Exercise goal
Continue the news report on the fake-bomb extortion attempt in Mosman from the point where it stops.

Passage

━━━━

A masked man broke into the home of a wealthy family, chained a fake bomb to a teenage girl's neck and left a note of demands behind as part of an elaborate extortion attempt, Australian police said today.

Madeleine Pulver was freed from the device after bomb squad specialists spent 10 harrowing hours trying to safely remove it from her neck. The 18-year-old was not hurt and police later determined the device contained no explosives.

A note of demands had been attached to the device, New South Wales state Police Detective Superintendent Luke Moore said, though he declined to specify what the demands were.

"We are treating this as an attempted extortion - a very serious attempted extortion," Moore said.

The drama began yesterday afternoon in the upmarket Sydney suburb of Mosman when Miss Pulver's family contacted police saying their daughter had been attacked and there was a strange device attached to her.

Bomb technicians, negotiators and detectives rushed to the scene. Nearby homes were evacuated, streets were closed and medical and fire crews waited nearby.

Miss Pulver told police a man wearing a mask broke into her home and confronted her while she was in the kitchen. She said the man forced her to stay still while he fitted the device to her neck, and then fled. When officials arrived on the scene, they found the teenager alone in the house with the suspicious device tethered to her neck by a chain.

━━━━

Entries provided
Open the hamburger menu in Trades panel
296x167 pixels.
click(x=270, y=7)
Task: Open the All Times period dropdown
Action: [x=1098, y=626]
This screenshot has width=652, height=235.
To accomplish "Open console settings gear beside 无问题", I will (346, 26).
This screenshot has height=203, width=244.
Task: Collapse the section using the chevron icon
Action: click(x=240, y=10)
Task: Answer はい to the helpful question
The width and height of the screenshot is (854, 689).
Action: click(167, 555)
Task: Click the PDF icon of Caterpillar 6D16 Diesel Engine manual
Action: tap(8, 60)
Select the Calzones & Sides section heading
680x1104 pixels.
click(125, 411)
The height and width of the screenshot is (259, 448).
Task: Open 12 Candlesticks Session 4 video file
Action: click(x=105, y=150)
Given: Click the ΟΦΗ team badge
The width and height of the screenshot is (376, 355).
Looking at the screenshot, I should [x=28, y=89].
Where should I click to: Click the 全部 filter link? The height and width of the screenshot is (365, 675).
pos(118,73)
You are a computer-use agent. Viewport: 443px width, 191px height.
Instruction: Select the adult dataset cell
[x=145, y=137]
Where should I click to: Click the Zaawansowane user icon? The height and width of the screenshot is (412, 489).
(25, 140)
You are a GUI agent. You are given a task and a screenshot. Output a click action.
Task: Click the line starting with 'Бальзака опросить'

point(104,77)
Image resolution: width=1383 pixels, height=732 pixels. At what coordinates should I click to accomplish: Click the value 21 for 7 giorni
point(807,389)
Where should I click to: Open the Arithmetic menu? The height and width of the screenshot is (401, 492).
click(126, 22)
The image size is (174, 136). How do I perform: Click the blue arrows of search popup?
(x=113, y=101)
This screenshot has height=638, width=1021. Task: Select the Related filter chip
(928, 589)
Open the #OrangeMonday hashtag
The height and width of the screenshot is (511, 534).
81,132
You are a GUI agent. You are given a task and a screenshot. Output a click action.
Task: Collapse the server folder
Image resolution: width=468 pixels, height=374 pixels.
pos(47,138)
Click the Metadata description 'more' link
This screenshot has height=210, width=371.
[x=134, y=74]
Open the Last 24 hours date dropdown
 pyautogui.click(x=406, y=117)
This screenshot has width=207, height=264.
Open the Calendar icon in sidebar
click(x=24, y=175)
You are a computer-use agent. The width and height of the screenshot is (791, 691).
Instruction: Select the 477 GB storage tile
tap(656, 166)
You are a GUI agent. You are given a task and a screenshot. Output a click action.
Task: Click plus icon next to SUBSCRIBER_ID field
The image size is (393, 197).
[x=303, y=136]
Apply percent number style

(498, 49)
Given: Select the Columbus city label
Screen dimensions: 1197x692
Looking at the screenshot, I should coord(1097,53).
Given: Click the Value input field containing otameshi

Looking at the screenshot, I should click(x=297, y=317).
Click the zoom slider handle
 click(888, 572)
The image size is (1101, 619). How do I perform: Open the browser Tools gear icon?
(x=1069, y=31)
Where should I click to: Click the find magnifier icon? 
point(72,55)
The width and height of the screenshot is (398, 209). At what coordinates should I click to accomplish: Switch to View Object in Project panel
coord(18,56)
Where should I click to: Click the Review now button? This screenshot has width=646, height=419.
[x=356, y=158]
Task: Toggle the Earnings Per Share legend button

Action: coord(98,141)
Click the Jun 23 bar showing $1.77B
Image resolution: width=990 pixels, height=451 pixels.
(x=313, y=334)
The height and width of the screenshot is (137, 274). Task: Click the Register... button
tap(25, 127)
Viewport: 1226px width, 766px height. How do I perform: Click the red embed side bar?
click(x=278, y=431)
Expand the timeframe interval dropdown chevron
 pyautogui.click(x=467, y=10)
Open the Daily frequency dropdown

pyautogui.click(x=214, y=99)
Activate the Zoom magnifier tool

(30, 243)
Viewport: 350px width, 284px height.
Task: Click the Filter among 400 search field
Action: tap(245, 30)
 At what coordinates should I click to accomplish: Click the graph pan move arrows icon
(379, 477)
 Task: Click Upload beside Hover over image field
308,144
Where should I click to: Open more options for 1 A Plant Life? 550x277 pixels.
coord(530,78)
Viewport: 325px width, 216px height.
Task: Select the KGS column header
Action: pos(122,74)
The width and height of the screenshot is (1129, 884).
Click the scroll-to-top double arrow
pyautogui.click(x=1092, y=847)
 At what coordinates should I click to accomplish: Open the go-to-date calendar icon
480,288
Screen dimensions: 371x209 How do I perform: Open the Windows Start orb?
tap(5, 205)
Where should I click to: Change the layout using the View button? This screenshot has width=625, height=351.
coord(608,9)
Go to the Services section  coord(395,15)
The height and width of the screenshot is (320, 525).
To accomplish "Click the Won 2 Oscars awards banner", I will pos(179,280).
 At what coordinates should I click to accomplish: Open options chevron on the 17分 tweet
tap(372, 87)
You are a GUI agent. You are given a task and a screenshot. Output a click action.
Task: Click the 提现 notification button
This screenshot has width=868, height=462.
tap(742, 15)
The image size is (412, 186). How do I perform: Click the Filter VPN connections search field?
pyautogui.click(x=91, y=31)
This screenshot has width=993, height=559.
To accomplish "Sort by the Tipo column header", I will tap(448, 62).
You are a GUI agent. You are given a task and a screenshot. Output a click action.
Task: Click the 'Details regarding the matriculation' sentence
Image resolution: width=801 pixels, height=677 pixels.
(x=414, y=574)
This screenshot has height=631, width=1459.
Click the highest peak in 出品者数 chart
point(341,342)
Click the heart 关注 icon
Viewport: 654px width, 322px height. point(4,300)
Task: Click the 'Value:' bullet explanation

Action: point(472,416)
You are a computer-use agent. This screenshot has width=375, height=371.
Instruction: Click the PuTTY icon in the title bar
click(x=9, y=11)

━━━━

Answer to this task
The family lives in one of Sydney's ritziest areas and the girl's father, William Pulver, is a successful businessman who serves as the CEO of an information technology company.

Today he fought back tears as he talked about his daughter's horrifying ordeal.

"We as parents are extraordinarily proud of Maddy," Mr Pulver said, with his wife Belinda by his side.

"I think she has woken up this morning in pretty good spirits. She's a little tired, a little sore, from holding this damned device in place for about 10 hours."

Forensics officers spent last night combing through the family's three-storey home and scouring the surrounding streets for evidence.

Mr Moore said they had not identified a prime suspect and are trying to figure out how the man got into the house.

"We are treating this as an individual incident," he said. "We have absolutely no information to suggest this is linked to any other crime."

New South Wales state Police Assistant Commissioner Mark Murdoch said the device was quite sophisticated and was designed to look like a bomb as part of a "very, very elaborate hoax".

Prime Minister Julia Gillard said she was shocked when she heard about the case.

"When I looked at it this morning, the first thing I said was, 'It's like a Hollywood script - the kind of thing you would see at the cinema or on TV,'" Ms Gillard told Fairfax Radio. "You would never expect it to happen in real life in Australia."

Miss Pulver was examined and released from a Sydney hospital this morning.